8. A method of preparing an edible paint composition comprising the step of admixing: a) a film former in an amount of about 0.05 to about 10% by weight of the composition; b) an adhesive agent in an amount of about 0.5 to about 40% by weight of the composition; c) a plasticizer in an amount of about 1.0 to about 50% by weight of the composition; d) an emulsifier in an amount of about 0.05 to about 7% by weight of the composition; e) a colorant in an amount of about 0.01 to about 20% by weight of the composition; and f) a diluent in an amount of about 5% to about 80% by weight of the composition, to form the edible paint composition.
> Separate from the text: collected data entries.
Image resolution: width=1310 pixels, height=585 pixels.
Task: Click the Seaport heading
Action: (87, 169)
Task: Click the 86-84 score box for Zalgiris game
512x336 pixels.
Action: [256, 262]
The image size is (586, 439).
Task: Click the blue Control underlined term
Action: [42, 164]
9. The method of claim 8, wherein (i) the film former is a cellulose based edible compound, (ii) the adhesive agent is selected from the group consisting of a corn syrup, corn syrup solids and mixtures thereof, (iii) the plasticizer is selected from the group consisting of gum arabic, glycerin, propylene glycol, polyethylene glycol, triethylene glycol, fatty acids, glycerol monoesters, acetylated monoglycerides, polyvinylpyrolidone and mixtures thereof, and (iv) the emulsifier is selected from the group consisting of polyglycerol esters, polysorbates, glycerol monosterates, sorbitan monostearate, lecithin, mono- and di-glycerides, diacetyl tartaric acid esters of monoglycerides, polysorbate and sorbitan esters, propylene glycerol esters and mixtures thereof.

10. The method of claim 8, wherein the colorant is selected from the group consisting of edible pigments, dyes, natural colors, titanium dioxide, calcium carbonate and mixtures thereof.
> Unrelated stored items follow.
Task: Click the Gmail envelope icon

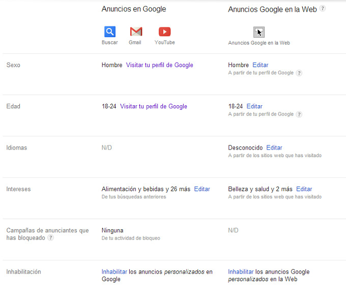Action: click(136, 32)
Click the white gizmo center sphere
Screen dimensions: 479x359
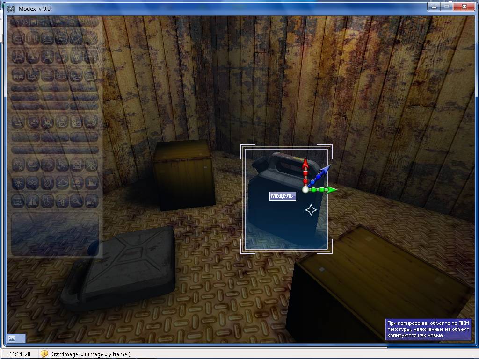[305, 189]
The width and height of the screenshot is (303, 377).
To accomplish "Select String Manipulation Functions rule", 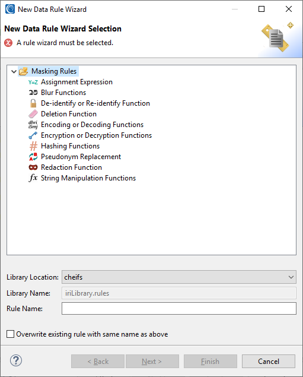I will 88,178.
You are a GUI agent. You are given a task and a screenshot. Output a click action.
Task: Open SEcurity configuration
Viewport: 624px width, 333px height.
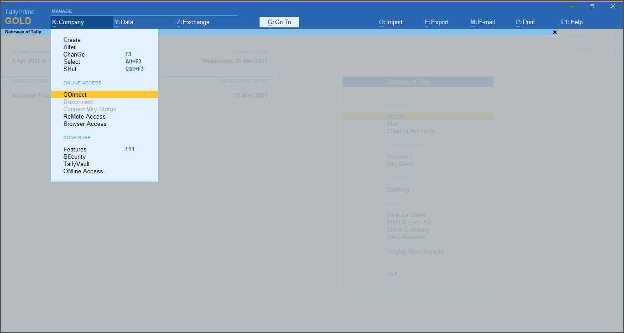pos(74,156)
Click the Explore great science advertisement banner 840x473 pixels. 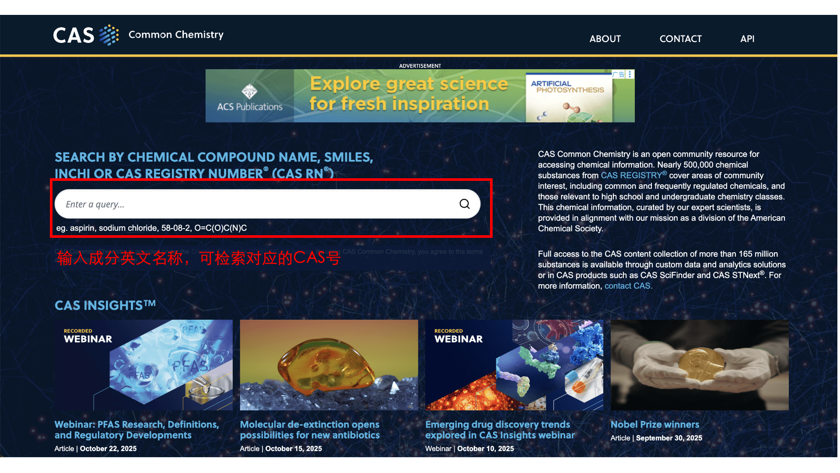pyautogui.click(x=420, y=95)
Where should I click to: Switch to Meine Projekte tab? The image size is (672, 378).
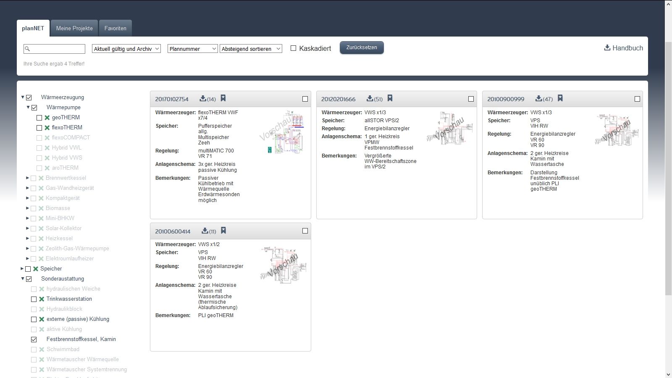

11. The method of claim 8, further comprising the step admixing a humectant in an amount of about 1% to about 80% by weight of the composition.

12. An edible paint and eat kit comprising: (i) at least one aqueous edible paint composition comprising: a) a film former in an amount of about 0.05 to about 10% by weight of the composition; b) an adhesive agent in an amount of about 0.5 to about 40% by weight of the composition; c) a plasticizer in an amount of about 1.0 to about 50% by weight of the composition; d) an emulsifier in an amount of about 0.05 to about 7% by weight of the composition; e) a colorant in an amount of about 0.01 to about 20% by weight of the composition; and f) a diluent in an amount of about 5% to about 80% by weight of the composition; and (ii) an edible substrate.

Description:

This application claims the benefit of U.S. provisional patent application No. 60/583,848, filed Jun. 29, 2004 and incorporated by reference herein.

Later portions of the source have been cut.